■ Instruções
Reproduza sem nenhuma alteração o trecho que vai da linha que contém "Where should I click to: Click the Size" até a linha que contém "The height and width of the screenshot is (717, 1232).", incluindo as duas.

■ Dados exibidos
----------
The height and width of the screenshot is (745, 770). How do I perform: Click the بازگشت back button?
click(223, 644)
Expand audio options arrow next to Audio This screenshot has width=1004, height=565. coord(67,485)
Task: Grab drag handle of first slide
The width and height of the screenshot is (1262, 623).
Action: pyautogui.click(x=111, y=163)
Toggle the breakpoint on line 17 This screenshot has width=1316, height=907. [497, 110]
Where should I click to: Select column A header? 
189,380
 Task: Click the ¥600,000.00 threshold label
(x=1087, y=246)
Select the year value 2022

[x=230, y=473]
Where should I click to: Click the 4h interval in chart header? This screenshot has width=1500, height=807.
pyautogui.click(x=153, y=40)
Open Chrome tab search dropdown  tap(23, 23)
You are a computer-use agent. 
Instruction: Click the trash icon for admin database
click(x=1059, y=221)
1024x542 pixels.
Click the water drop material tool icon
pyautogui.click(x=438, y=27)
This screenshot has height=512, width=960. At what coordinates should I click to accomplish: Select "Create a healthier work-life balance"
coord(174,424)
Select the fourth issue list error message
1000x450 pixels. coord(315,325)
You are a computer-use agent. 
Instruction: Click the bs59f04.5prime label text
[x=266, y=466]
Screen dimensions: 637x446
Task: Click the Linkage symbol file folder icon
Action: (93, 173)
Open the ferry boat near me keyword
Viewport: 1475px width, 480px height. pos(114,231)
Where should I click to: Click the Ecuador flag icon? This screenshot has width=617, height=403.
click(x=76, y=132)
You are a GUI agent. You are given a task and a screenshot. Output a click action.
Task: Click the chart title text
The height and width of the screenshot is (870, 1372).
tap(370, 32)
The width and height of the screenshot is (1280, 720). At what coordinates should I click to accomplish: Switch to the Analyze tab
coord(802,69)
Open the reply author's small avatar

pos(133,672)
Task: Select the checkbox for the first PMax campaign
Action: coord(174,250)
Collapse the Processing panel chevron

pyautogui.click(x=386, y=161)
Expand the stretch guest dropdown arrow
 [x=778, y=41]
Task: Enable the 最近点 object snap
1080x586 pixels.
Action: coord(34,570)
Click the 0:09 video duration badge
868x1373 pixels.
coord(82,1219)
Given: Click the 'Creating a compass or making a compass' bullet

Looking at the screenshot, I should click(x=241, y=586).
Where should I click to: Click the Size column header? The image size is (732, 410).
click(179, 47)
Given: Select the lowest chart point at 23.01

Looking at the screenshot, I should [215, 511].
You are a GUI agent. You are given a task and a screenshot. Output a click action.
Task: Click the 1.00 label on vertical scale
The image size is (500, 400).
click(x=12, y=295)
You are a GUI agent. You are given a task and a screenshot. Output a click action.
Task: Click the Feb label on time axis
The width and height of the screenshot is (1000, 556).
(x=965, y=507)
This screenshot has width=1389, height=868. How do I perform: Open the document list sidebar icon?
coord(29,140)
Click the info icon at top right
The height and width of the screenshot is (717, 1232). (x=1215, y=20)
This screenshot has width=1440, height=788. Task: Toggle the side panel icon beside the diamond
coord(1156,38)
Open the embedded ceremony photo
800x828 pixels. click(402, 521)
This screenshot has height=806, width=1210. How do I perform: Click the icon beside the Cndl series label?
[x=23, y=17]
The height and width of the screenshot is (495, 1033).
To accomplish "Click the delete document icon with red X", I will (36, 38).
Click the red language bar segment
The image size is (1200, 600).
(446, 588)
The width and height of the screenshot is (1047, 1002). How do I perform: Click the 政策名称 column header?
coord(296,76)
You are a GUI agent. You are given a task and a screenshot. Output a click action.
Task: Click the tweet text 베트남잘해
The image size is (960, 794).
----------
■ Resposta
Where should I click to: Click the Size column header? The image size is (732, 410).
click(179, 47)
Given: Select the lowest chart point at 23.01

Looking at the screenshot, I should [215, 511].
You are a GUI agent. You are given a task and a screenshot. Output a click action.
Task: Click the 1.00 label on vertical scale
The image size is (500, 400).
click(x=12, y=295)
You are a GUI agent. You are given a task and a screenshot. Output a click action.
Task: Click the Feb label on time axis
The width and height of the screenshot is (1000, 556).
(x=965, y=507)
This screenshot has width=1389, height=868. How do I perform: Open the document list sidebar icon?
coord(29,140)
Click the info icon at top right
The height and width of the screenshot is (717, 1232). (x=1215, y=20)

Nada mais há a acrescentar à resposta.